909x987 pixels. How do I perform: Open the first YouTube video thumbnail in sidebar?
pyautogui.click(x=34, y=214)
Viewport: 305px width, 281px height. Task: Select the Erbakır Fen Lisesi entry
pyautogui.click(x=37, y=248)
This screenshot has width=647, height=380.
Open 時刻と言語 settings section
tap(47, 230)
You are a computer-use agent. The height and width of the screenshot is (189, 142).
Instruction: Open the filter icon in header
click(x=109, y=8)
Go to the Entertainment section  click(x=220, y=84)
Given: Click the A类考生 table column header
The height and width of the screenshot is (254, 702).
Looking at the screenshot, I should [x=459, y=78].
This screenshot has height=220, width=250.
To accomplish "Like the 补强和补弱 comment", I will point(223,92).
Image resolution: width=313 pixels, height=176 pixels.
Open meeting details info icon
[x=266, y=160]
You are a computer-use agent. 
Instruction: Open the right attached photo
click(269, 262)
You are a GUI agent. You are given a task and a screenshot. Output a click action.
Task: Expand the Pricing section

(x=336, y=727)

════════════════

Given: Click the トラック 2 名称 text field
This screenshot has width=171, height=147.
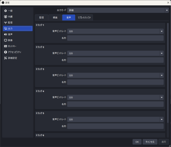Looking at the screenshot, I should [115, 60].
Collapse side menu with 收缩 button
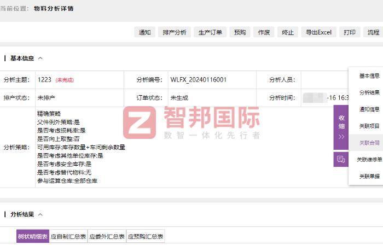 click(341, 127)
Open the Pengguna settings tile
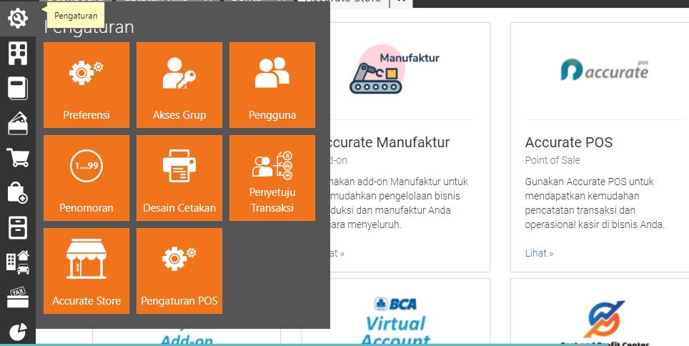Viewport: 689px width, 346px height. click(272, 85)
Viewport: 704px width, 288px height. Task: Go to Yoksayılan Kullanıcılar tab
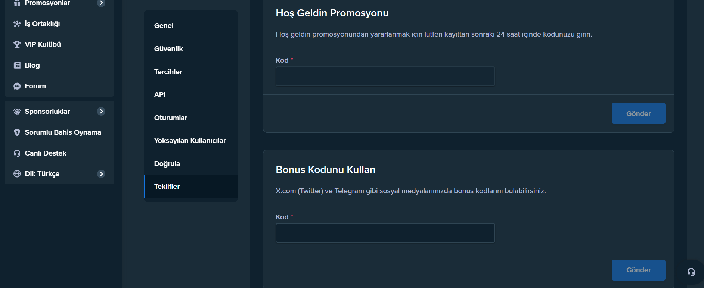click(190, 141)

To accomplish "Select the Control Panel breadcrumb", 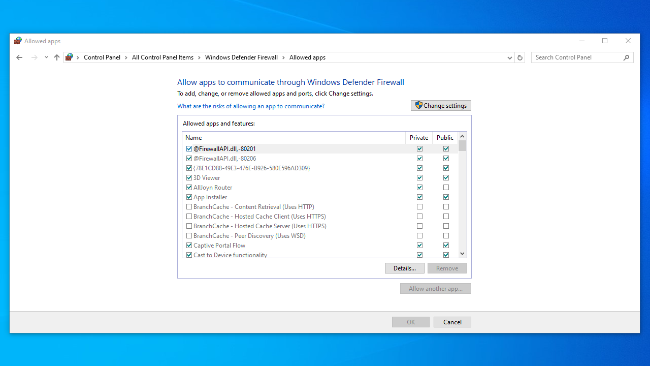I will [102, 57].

════════════════

* **BRIEF**:
Starting with the line that holds "909x987 pixels. How" and ending with the line that holds "Given: Click the A类考生 table column header", retype every line in the data above exactly, and nothing else.

* **SOLUTION**:
909x987 pixels. How do I perform: Open the first YouTube video thumbnail in sidebar?
pyautogui.click(x=34, y=214)
Viewport: 305px width, 281px height. Task: Select the Erbakır Fen Lisesi entry
pyautogui.click(x=37, y=248)
This screenshot has width=647, height=380.
Open 時刻と言語 settings section
tap(47, 230)
You are a computer-use agent. The height and width of the screenshot is (189, 142).
Instruction: Open the filter icon in header
click(x=109, y=8)
Go to the Entertainment section  click(x=220, y=84)
Given: Click the A类考生 table column header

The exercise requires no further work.